In a move more symbolically important than Mr bin Sulaiman’s dismissal, Mohammed al-Gergawi, chairman of the ruling family’s Dubai Holding conglomerate, Sultan bin Sulayem, who presides over the indebted Dubai World , and Mohammed Alabbar, chairman of Emaar Properties, last week left the board of the Investment Corporation of Dubai. ICD is a government holding company led by Mohammed al-Shaibani, the increasingly powerful head of the ruler’s court.
The departures should help assuage the concerns of Dubai’s financiers in the banking community and of members of the Abu Dhabi government, some of whom have been calling for change at the top, people with knowledge of the situation say.
The ruler’s court has installed new officials at ICD and the financial support fund, a body overseeing the $20bn bail-out for cash-strapped state enterprises. But the removal of Mr bin Sulaiman, who helped put Dubai on the global financial map, has surprised many. It echoes the experience of Nasser al-Shaikh, the chief of the finance department, who was publicly sacked in April.
The two were prominent younger Dubai leaders who were addressing the emirate’s $80bn debt, and who helped coax February’s $10bn bail-out loan from the central bank of the United Arab Emirates.

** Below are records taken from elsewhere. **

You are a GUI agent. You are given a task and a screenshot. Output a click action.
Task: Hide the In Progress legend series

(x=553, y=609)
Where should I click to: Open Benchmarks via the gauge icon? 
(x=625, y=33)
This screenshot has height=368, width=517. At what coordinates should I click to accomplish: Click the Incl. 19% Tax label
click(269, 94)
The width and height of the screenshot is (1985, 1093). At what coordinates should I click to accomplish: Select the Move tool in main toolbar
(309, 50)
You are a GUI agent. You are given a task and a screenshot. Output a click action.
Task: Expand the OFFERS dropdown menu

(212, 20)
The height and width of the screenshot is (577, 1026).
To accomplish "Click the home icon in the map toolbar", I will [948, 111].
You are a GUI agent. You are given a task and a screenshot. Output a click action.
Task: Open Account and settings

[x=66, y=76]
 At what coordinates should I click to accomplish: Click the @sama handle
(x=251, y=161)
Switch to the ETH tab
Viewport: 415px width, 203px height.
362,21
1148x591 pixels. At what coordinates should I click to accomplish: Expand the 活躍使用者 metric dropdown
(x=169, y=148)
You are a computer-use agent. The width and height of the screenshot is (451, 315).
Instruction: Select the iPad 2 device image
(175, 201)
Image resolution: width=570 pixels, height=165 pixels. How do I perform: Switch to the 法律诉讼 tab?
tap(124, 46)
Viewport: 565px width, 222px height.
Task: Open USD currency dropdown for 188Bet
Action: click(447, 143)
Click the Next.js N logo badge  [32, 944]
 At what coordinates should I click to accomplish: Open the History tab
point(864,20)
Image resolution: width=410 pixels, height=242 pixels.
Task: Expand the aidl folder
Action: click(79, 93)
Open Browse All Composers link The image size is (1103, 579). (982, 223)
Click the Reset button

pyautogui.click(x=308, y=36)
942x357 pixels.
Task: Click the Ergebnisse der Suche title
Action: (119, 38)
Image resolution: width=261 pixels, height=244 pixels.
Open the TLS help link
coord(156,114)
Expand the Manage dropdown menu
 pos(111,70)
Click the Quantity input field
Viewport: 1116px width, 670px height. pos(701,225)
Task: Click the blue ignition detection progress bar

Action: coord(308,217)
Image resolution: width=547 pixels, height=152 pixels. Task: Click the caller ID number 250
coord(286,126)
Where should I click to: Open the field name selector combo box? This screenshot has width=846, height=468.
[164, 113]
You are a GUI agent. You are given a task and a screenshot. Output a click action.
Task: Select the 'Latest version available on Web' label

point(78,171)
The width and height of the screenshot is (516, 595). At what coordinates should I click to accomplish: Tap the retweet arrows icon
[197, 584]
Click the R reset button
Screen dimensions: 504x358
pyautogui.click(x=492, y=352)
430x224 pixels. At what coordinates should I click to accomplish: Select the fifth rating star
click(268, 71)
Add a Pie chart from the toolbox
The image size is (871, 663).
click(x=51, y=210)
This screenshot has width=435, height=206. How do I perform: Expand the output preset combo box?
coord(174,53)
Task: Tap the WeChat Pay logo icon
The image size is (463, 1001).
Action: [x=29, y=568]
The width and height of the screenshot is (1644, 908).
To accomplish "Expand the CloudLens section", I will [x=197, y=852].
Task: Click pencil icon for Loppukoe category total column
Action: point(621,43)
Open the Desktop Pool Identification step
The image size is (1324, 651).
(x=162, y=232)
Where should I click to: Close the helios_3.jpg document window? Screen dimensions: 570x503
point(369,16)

Some say Mr bin Sulaiman is the latest victim in a political tussle that has seen increasing powers vested in the ruler’s court. Mr Gergawi, who used to be chief vizier, has lost much power, and Mr bin Sulaiman, a protégé, seems to have followed, the people say.
The latest sacking comes amid a government audit investigation into excessive bonuses and financial abuse, which has uncovered wrongdoing across the emirate’s state-linked real estate companies.
True, it was the ruler who appointed these lieutenants to turn his vision of a world-beating Dubai into reality, and who encouraged a competitive environment that quickly built the infrastructure that the city now hopes can contribute to an economic revival.
These rivalries also fuelled excess. Dubai’s “masters of the universe” disregarded sustainability and increased the scale of mega-projects in order to trump colleagues’ plans.
The merchants who helped the ruling Maktoums turn a sleepy fishing village into a regional trading and commercial centre have been quietly suggesting that heads need to roll. So it is no surprise that Mr bin Sulaiman’s replacement is Ahmed al-Tayer, an old financial hand from one of a number of influential families, who have been calling for a return to a more conservative style.
The question now is whether a traditional approach will work for the DIFC. Mr bin Sulaiman revived the centre after its difficult birth in 2004 amid a scandal over regulatory independence. His blend of sales zeal and the promotion of culture and education has embedded the centre as a cornerstone of the emirate’s growth, so that it has weathered the global storm well.
The DIFC still faces challenges. Many executives have fallen idle amid the downturn, prompting wags to rename it “Dubai International Food Court”. There is also the prospect of renewed competition from Abu Dhabi and Qatar, two hydrocarbon-rich neighbours with financial ambitions of their own.
But the competition to be the regional financial centre is still Dubai’s race to lose.